How many group homes in a community are too many?
A proposal to site a group home on Sebastian Drive in Riverhead sparked a debate on that subject at Tuesday night’s town board meeting.
Sebastian Drive meanders north from Sound Avenue, just east of Park Road, finishing in a cul-de-sac. The road is lined with 10 single-family homes and a couple of wooded still-vacant lots.
One of the wooded parcels, just shy of an acre in size, is slated for development with a group home for developmentally disabled adults, to be built and operated by AHRC Suffolk, a private nonprofit organization that operates more than 30 such homes across Suffolk County. It would be the third AHRC group home in the Town of Riverhead, according to town tax records.
Sebastian Drive residents are not happy about it and went to the town board meeting Tuesday night to register their objection. They worry about the impacts of the group home on their neighborhood — especially the traffic they anticipate will result.
“There’s going to be constant employees coming in and out,” said resident Mary Williams, who delivered a petition to the town board Tuesday. “Nurses, social workers, aides coming in and out. We’re 10 homes on this tiny road,” she said. Williams asked the board to “reconsider” before issuing a building permit for the construction of the home.
The proposed 3,000-square-foot, single-story home will house six residents, according to a Feb. 6, 2018 letter from AHRC Suffolk to Riverhead Supervisor Laura Jens-Smith describing the proposed use.
N.Y. State Mental Hygiene Law makes the group home — a “community residential facility” — a single-family dwelling for purposes of local zoning ordinances.
Under the state law, municipalities do not have authority to approve or disapprove the use. Once given mandatory notice by a sponsor agency like AHRC, the municipality can suggest alternative sites or object to the proposal because of a “concentration” of community residential facilities in the municipality. The municipality is given 40 days to suggest alternatives or raise a “concentration” objection. It has the right to request a hearing before the state commissioner of mental health.
According to the Riverhead Town 2018-2019 tax roll, there are 33 group homes for developmentally disabled adults located in Riverhead. Neighboring municipalities have far fewer community residential facilities, according to their 2018-2019 tax rolls. Southold has seven. Southampton has 17.
“We are overloaded,” Sebastian Drive resident Theodore Clements told the town board Tuesday.
Former councilwoman Barbara Blass told the board that town officials have long felt there was a “saturation” of these facilities in Riverhead.
Sebastian Drive residents are also upset that they had no advance notice of the proposed group home, which they argue would violate the subdivision’s covenants and restrictions — filed in 1976, before the adoption of the state law that makes the community residential facilities single-family dwellings.

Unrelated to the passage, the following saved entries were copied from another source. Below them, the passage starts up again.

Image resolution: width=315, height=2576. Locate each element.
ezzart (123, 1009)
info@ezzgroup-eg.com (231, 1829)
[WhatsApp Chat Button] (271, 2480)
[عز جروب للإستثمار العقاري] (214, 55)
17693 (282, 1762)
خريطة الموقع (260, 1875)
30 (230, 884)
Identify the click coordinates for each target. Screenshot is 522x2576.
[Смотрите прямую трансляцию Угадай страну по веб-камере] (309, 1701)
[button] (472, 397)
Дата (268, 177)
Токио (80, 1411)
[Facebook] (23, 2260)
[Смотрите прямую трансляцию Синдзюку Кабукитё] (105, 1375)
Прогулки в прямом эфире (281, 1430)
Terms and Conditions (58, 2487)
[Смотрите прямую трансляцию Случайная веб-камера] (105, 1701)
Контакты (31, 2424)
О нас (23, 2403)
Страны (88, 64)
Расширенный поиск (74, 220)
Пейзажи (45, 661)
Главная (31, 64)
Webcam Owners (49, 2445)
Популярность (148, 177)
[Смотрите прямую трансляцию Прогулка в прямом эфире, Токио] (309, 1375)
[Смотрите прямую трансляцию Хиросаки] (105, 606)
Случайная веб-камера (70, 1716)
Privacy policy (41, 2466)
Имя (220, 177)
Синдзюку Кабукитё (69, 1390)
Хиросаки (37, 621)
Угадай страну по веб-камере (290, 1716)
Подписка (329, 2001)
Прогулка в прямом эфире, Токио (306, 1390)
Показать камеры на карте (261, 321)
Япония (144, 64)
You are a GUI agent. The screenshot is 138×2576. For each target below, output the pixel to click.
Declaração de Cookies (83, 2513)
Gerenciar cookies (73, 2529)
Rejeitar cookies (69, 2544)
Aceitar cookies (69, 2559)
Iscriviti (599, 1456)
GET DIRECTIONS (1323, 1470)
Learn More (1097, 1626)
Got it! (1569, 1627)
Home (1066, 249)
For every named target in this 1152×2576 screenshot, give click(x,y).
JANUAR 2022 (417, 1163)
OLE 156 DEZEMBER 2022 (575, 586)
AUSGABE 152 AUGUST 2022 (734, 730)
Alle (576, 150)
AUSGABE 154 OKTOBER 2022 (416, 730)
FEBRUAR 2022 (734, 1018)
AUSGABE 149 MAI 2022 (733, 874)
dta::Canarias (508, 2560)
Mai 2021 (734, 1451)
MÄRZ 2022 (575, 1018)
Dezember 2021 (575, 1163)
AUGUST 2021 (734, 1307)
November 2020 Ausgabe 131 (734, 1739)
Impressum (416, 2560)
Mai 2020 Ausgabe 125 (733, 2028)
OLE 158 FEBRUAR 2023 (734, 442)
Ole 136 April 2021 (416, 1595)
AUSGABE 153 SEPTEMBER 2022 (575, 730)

Riverhead Town did not object to the proposed facility. Jens-Smith responded to AHRC’s letter on Feb. 27, 2018, saying the town wanted the organization to consider alternative sites on Main Street. But her letter did not suggest specific sites. On March 20, AHRC wrote to the supervisor again to say that since the town did not object or suggest an alternative site within the 40-day period provided in state law, the organization would move forward with the facility at the Sebastian Drive site.
Council members Jodi Giglio and James Wooten said Tuesday night they had been unaware of the proposal before last week, when informed by Sebastian Drive residents. Each member of the town board was cc’d on AHRC’s Feb. 6, 2018 letter, along with the town clerk. The town board’s Feb. 21, 2018 agenda included under “correspondence” the AHRC letter. The agenda read: “AHRC — letter of notification and intent to establish and operate a new Individualized Residential Alternative (IRA) at 13 Sebastian Drive, Riverhead.”
Giglio said Tuesday the supervisor should have brought the request to a town board work session for discussion.